El cristiano no es ciego a la realidad y mucho menos al sufrimiento de sus semejantes. Nunca antes habíamos vivido en Venezuela un deterioro tan rápido de los derechos de las mayorías, en especial los relativos a la alimentación, la seguridad y las libertades. El chavismo-madurismo nos ha impuesto la peor de las dictaduras: aquella que combina la opresión con el hambre y la muerte. Es por ello que la Conferencia Episcopal no ha dejado de denunciar este horror y la Iglesia como un todo ha intentado dar una mano de ayuda a los más débiles. Y en medio de esta tragedia se nos suma la frustración de no contar con un liderazgo político unido y claro en sus metas y métodos de lucha. Como cristianos estamos llamados a no ser indiferentes, a participar activamente para cambiar lo que está mal. La política no es pecado, al contrario, la Doctrina Social de la Iglesia y el Evangelio mismo nos recuerdan nuestra responsabilidad en la construcción del bien común. ¿Y qué tiene que ver todo esto con la Navidad?

La respuesta está en que a nuestra realidad debemos llevar la fe, la esperanza y la caridad que encierran el nacimiento y la vida de Jesucristo. Estamos obligados a impregnar cada sufrimiento de las virtudes teologales, de manera que podamos darle sentido y lograr su transformación en Resurrección. No podemos decir: “No hay nada que celebrar” aunque ciertamente no tengamos mucho con qué celebrar. Será necesario seguir el ejemplo de María y José en el pesebre, y seguramente aparecerán algunos “reyes magos” que nos ayuden a “multiplicar los panes”. Encontremos en cada adorno, en cada canción, en cada buen deseo y en alguna comida especial (aunque sea escasa) la preparación de la llegada del amor absoluto. Si logramos centrar nuestra atención en el significado de estas fiestas y no tanto en la logística de las mismas, seguramente nuestro espíritu se verá revitalizado.

Así como muchos no dejan para el último día –¡y menos en medio de la hiperinflación y la escasez!– la compra de regalos y alguna comida para Navidad, no dejemos nosotros tampoco de preparar nuestra alma para ese momento.

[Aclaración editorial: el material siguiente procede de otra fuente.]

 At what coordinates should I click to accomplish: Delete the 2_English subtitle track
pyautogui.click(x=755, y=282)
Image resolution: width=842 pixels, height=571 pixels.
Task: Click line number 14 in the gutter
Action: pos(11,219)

Los cristianos católicos tenemos en el calendario litúrgico un tiempo para ello: el adviento, y precisamente este domingo es el primero de los cuatro que le dedicamos a esta importante tarea. Son muchos los que consideramos el mes de diciembre como el mejor de todo el año: nos traslada a nuestra niñez llena de detalles alegres. Y cuando ya somos adultos nos ofrece la esperanza y el consuelo de tener la certeza que nos reencontramos con Dios-niño. Que como buen niño todo en Él es ese perdón que es olvido y ese amor que es ternura. Junto a Él todo problema es superable, y sabemos que las próximas Navidades nos comeremos las hallacas en libertad y prosperidad.